Sherman city leaders are weighing the cost and benefit of issuing debt now for projects in the future. City Manager Robby Hefton is proposing that the city issue debt for projects, like the new police department headquarters, while the market is at near historic low borrowing rates.

Rates are significantly lower than the last time the city issued debt. However, city leaders worry that these rates may not stay this low much longer.

"I believe we have the opportunity now to take advantage of historically low borrowing rates," Hefton said Tuesday before the city council. "We have some projects, like the police department headquarters, that we know are right here at our doorstep in terms of being ready for construction."

The city has several project coming up that could be financed now while rates are low. The new Sherman Police Department Headquarters is expected to cost between $13 million and $15 million, while the city is also considering several road improvements and potential parks projects in the near future.

"With the police station, we do not have $13 million to $15 million sitting around; We would have to issue debt," Hefton said.

The question on if the city should issue bonds now comes down to several factors, Hefton said, ranging from the current market and the city's ability to pay for this debt. Hefton said he expects that the city's ability to hold debt will increase over the next several years due to incoming and expected future growth in the city.

Joseph Allison rides past Sherman City Hall after attending the City Council meeting in 2017.

Based on upcoming growth, Hefton said the city's capacity to hold debt could  increase by about $70 million to $80 million based on current tax rates and its debt ratio. If the city were to leverage its full tax rate, this could increase to $250 million in coming years.

While the market is currently at favorable rates, Hefton said there are some who expect this to change with the change in national leadership. Hefton said there is an expectation of increased national spending which could translate into higher inflation and a shift in borrowing rates.

"We believe that the current rate is about 2 percent," he said, noting fluctuations as low as 1.8 percent. "So what are the rates going to to do moving forward. No one knows fully, but there are indications in the market that rates are going to increase. Nobody knows when; nobody knows how much."

The current rate is significantly lower than it was two years ago when the city last issued major debt for projects. In 2019, the city issued about $19.1 million in bonds at a rate of about 3.07 percent.

As an example of the savings the city could see, Hefton compared what it would cost to finance the construction of the new Sherman Police Department Headquarters today compared to 2019's rates.
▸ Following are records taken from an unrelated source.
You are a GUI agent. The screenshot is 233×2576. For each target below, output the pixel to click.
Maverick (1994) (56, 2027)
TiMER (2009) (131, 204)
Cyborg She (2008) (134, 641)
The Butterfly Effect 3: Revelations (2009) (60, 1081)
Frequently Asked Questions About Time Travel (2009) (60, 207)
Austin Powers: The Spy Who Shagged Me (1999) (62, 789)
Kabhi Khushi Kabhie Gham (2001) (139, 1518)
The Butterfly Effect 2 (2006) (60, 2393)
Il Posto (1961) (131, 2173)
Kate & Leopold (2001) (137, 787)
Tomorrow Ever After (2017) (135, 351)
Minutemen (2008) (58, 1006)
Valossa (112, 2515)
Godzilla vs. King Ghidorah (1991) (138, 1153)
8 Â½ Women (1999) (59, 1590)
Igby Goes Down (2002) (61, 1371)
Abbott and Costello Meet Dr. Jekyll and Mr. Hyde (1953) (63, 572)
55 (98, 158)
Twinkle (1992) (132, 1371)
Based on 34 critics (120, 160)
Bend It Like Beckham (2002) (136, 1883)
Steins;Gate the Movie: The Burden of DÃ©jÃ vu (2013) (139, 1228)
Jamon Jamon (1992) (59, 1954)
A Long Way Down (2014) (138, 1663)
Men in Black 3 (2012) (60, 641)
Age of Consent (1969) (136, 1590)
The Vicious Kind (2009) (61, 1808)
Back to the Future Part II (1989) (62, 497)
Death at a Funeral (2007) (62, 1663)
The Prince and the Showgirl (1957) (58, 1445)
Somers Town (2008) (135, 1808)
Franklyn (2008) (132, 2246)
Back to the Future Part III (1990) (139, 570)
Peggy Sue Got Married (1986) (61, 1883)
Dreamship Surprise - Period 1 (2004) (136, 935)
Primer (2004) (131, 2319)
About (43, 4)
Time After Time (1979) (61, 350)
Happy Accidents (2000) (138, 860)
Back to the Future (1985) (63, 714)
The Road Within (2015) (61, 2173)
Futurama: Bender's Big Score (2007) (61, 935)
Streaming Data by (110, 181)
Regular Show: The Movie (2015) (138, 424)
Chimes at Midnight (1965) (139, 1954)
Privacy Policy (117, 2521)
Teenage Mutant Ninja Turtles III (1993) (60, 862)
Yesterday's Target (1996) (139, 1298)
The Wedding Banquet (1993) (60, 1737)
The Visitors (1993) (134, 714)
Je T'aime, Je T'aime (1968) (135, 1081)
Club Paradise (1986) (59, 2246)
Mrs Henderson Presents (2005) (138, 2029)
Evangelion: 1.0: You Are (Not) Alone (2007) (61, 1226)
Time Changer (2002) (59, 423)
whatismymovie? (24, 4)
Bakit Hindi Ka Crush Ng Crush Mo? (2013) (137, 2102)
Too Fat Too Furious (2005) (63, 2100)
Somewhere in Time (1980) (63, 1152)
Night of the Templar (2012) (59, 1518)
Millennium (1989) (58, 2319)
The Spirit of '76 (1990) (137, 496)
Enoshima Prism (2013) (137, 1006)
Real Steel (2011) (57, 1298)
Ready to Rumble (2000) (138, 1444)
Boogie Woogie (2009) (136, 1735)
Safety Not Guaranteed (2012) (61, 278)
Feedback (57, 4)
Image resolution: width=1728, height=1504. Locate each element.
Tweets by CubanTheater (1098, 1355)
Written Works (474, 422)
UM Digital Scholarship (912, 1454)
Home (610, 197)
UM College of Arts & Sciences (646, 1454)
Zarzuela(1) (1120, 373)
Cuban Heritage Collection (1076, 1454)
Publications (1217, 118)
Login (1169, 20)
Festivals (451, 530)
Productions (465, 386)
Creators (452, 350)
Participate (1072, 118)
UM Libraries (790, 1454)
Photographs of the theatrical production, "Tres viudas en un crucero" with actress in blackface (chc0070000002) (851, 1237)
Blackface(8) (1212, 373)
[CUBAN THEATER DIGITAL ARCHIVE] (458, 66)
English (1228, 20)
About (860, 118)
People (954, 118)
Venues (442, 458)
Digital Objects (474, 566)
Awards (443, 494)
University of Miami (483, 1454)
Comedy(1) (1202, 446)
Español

Based on these rates, Hefton said the city could afford $2.5 million of other projects today compared to two years ago.

Council member Sandra  Melton cautioned that the city should not rush into something and asked that the council be presented a list of proposed projects. 

Meanwhile, council member Josh Stevenson acknowledged Melton's concerns, but said time was of the essence to take advantage of the rates.

"If we do not borrow when it is cheap to borrow, then I think we would be doing the citizens a disservice by waiting for rates to rise money we can use for a police department and other projects," he said.

Hefton said he plans to present a list of projects and more information at an upcoming meeting.

The city of Sherman is considering if it should issue debt for future projects ahead of schedule and take advantage of favorable rates.